Aye, there's the rub.

SIUE (Southern Illinois University at Edwardsville) still had a COBOL
curriculum a decade ago, and they might still.  They were fairly forthright
in training people to go work at a lot of the stodgier St. Louis
enterprises that still had a large COBOL footprint (AB, Enterprise
Rent-A-Car, Caterpillar, et al).  By 2010, though, Express Scripts was
trying hard to move away from its ANCHOR (COBOL) system and
whatever-it-was-they-had running on VMS, and it sure felt like in the early
2010s STL was mostly Java EE.

I would think that FORTRAN is likelier to be passed around as folk wisdom
and ancient PIs (uh, Primary Investigators, not the detective kind)
thrusting a dog-eared FORTRAN IV manual at their new grad students and
snarling "RTFM!" than as actual college courses.

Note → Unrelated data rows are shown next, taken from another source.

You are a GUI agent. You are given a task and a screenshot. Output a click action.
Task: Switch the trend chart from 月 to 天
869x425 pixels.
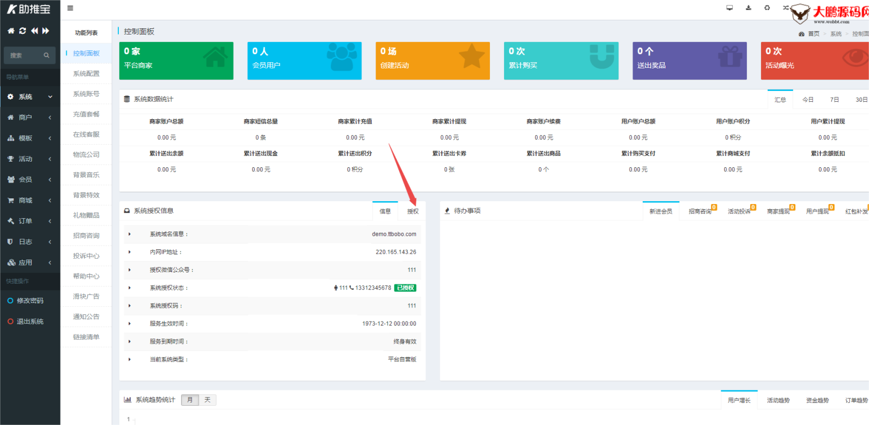207,400
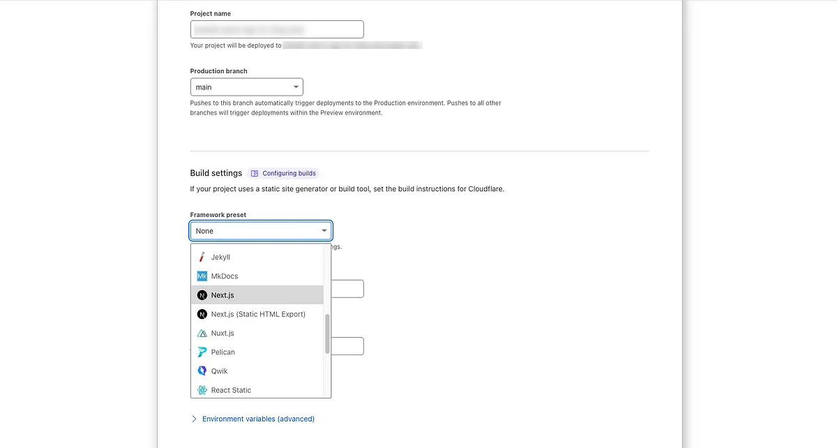Expand Environment variables (advanced) chevron

click(x=194, y=419)
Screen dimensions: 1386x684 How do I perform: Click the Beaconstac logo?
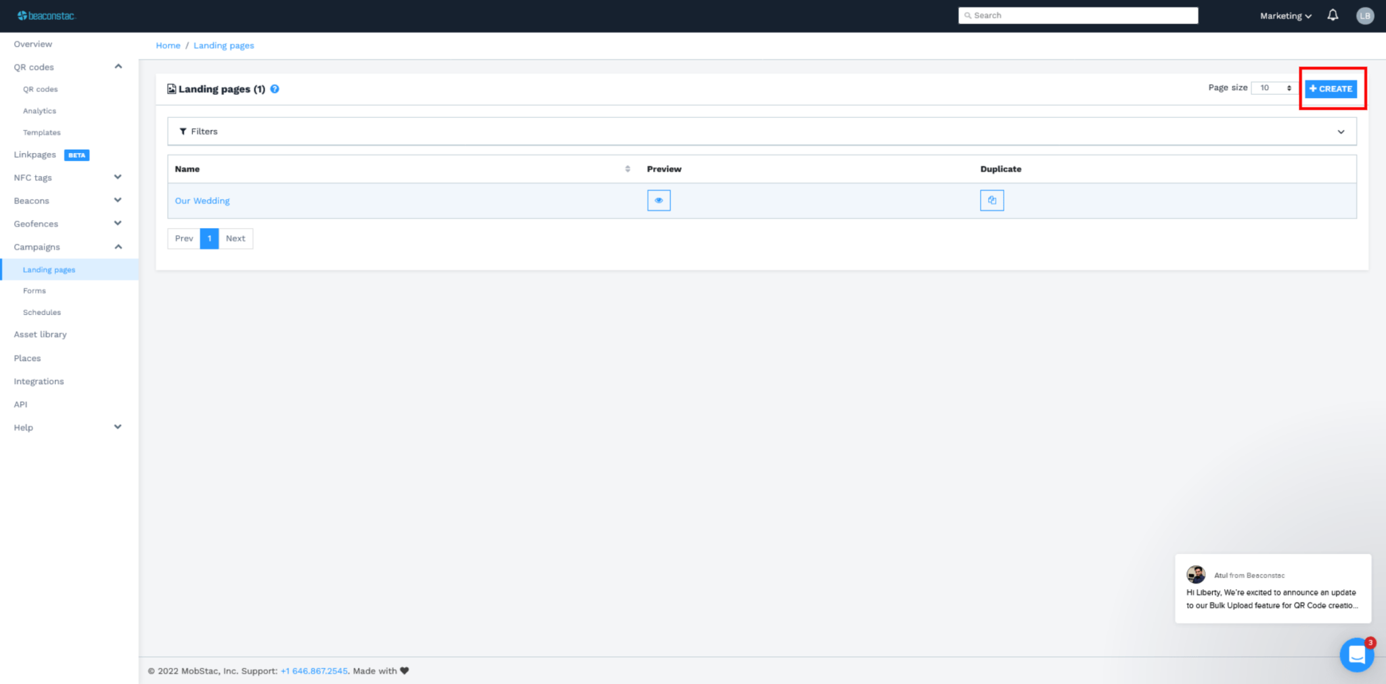tap(47, 16)
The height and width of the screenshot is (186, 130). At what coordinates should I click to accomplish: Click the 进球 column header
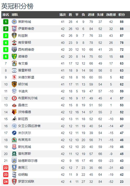[x=91, y=15]
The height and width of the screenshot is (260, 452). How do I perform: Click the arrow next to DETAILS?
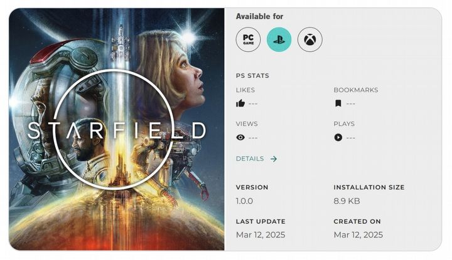tap(274, 159)
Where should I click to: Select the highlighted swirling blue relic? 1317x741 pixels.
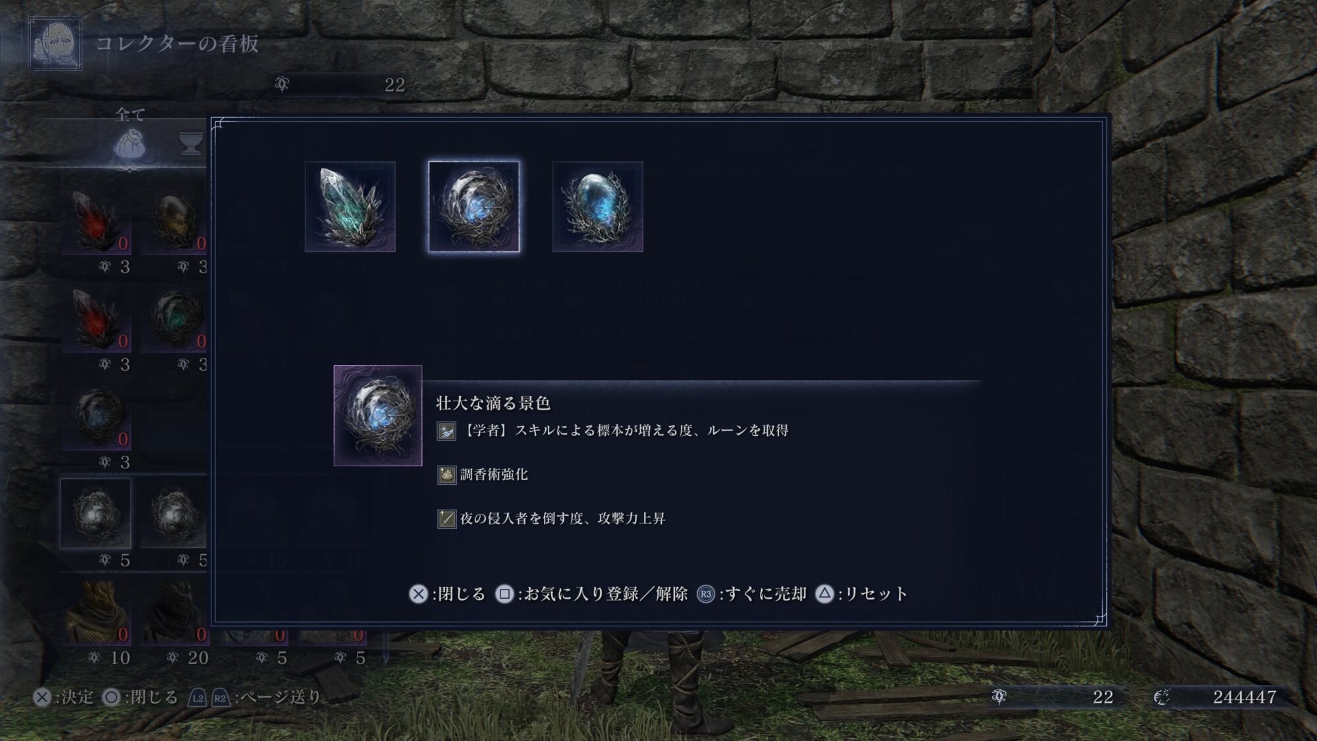pyautogui.click(x=474, y=207)
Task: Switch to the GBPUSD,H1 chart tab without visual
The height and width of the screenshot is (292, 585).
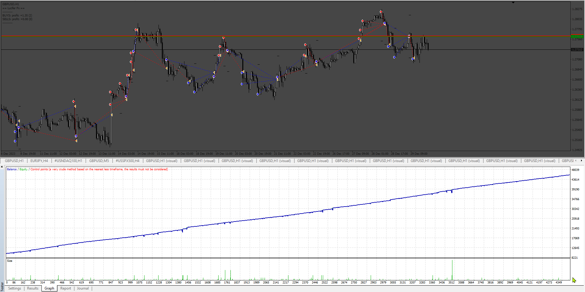Action: click(14, 161)
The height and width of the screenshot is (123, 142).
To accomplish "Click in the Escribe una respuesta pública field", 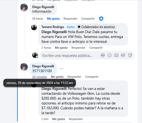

That said, if you want to learn FORTRAN and don't mind working from modern
FORTRAN back, I really was impressed by https://lfortran.org/ , and the
ability to run it in a JupyterLab playground environment is fantastic for
quick-turnaround experimentation.  Plus Ondřej Čertík
<https://ondrejcertik.com/> was fun to talk to and hang out with.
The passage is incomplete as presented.